(Entries on locating words and elements)
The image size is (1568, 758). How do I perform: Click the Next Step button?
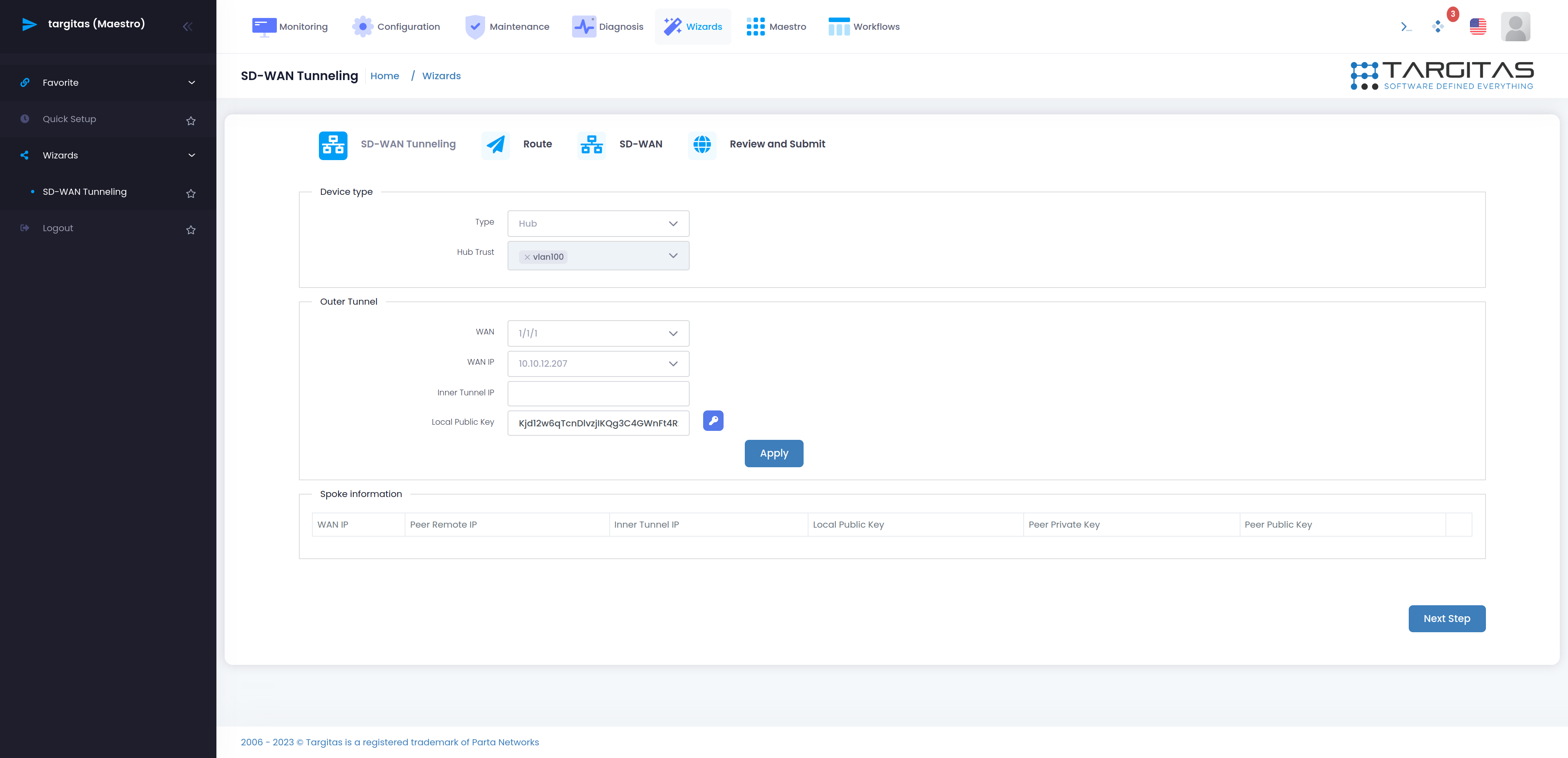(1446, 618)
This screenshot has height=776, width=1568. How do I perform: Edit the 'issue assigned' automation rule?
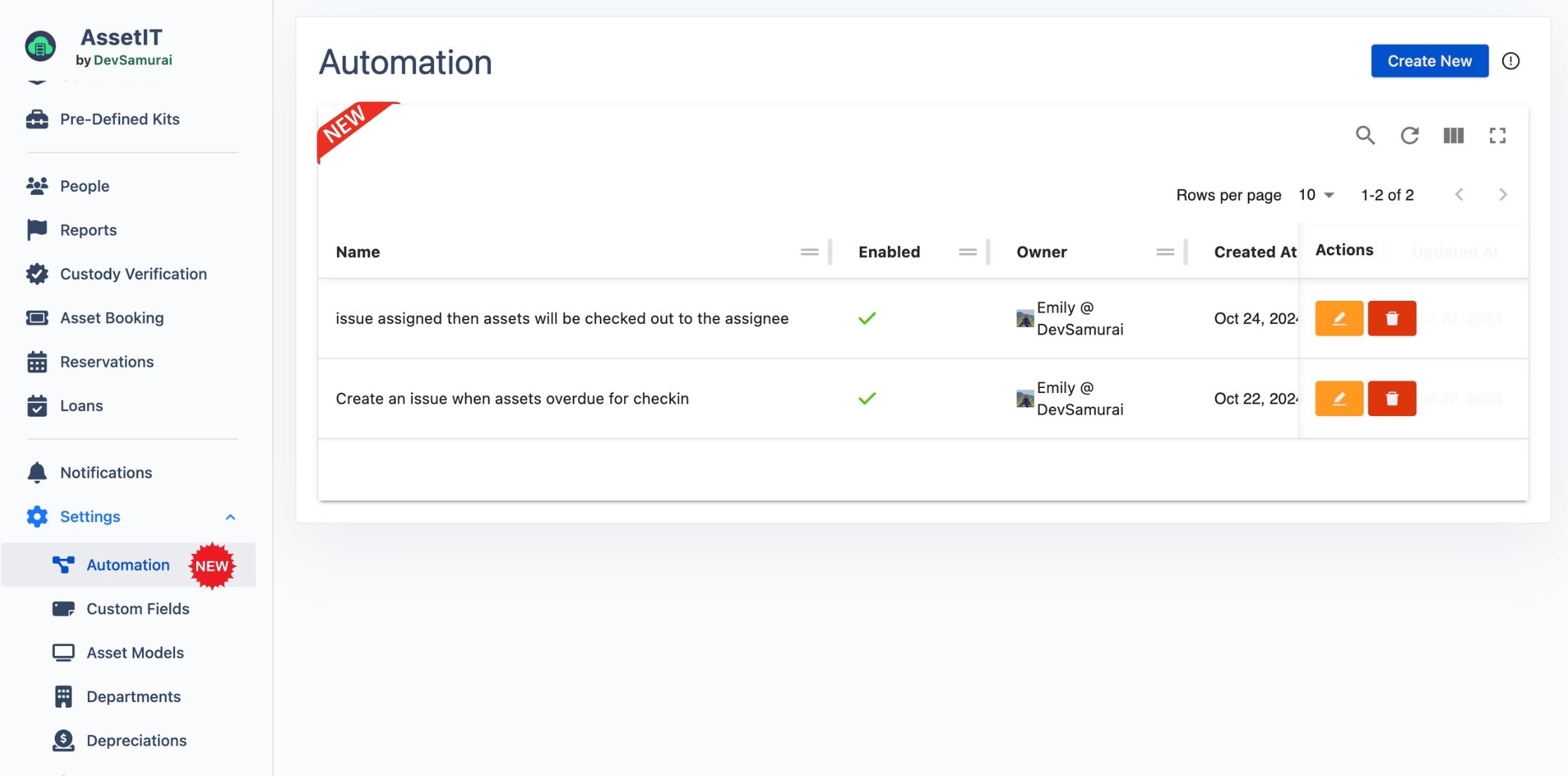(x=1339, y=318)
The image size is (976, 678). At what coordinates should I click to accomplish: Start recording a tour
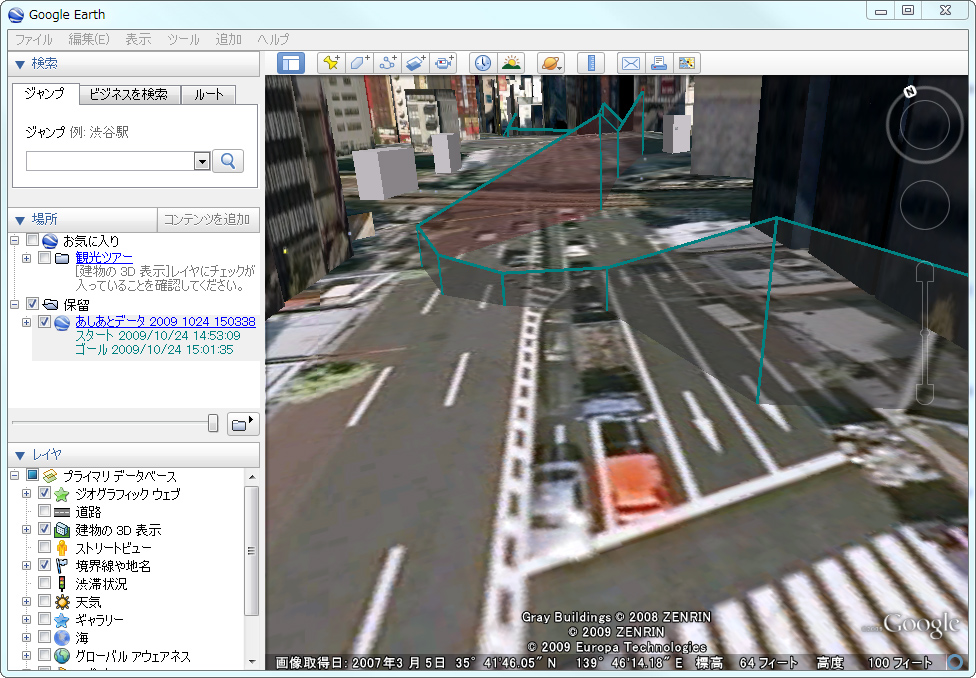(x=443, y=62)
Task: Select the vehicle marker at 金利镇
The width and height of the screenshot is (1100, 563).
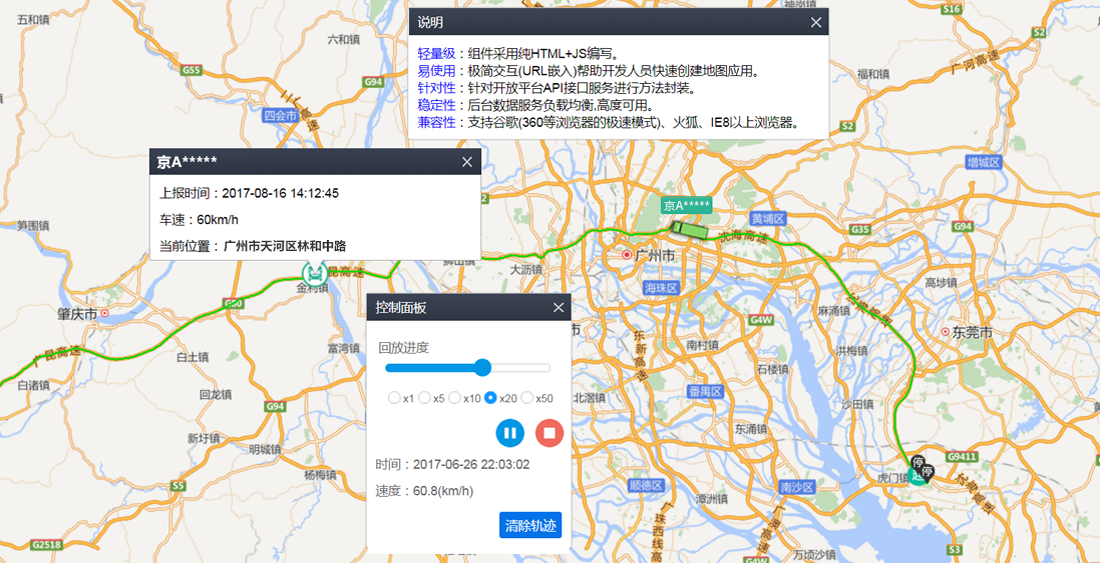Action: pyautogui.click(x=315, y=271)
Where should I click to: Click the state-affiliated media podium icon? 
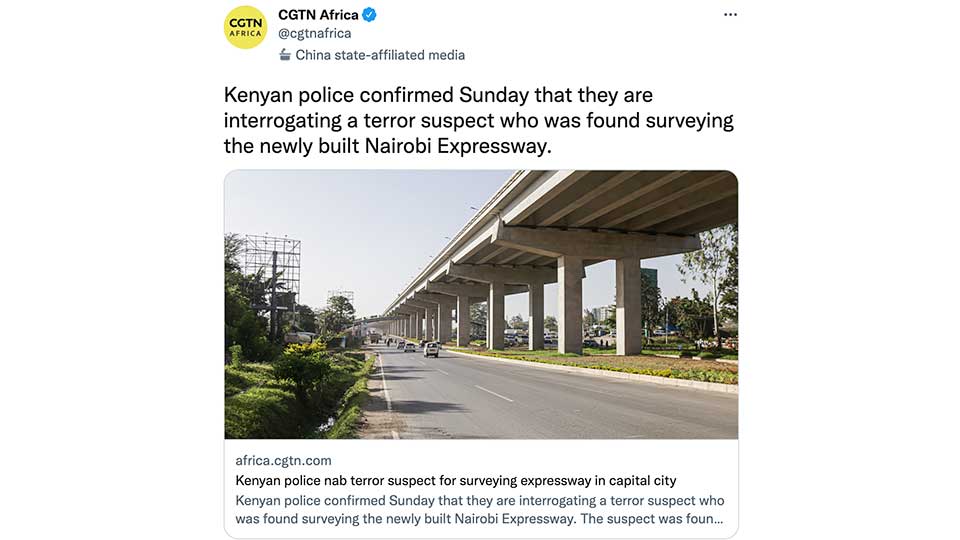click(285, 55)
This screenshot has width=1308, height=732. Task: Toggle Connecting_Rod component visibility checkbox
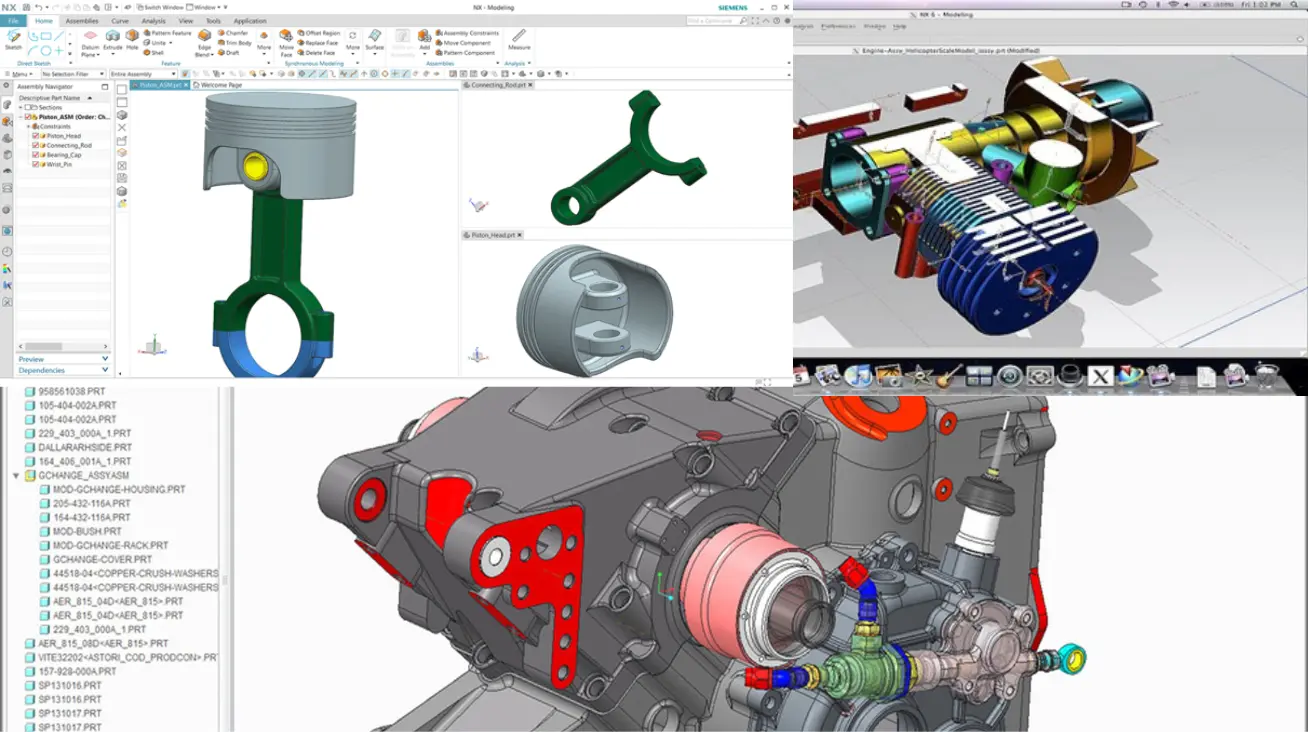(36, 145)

**STATED PROBLEM:**
Can you rewrite these lines as a numbered list, skipping any blank lines and leaving out the pictures?

**EXPECTED OUTPUT:**
1. The image size is (1568, 758). How do I perform: Click the Next Step button?
2. (1446, 618)
3. This screenshot has height=776, width=1568. How do I perform: Edit the 'issue assigned' automation rule?
4. (x=1339, y=318)
5. The image size is (976, 678). At what coordinates should I click to accomplish: Start recording a tour
6. (x=443, y=62)
7. Task: Select the vehicle marker at 金利镇
8. The width and height of the screenshot is (1100, 563).
9. Action: pyautogui.click(x=315, y=271)
10. Where should I click to: Click the state-affiliated media podium icon? 
11. click(285, 55)
12. This screenshot has width=1308, height=732. Task: Toggle Connecting_Rod component visibility checkbox
13. (36, 145)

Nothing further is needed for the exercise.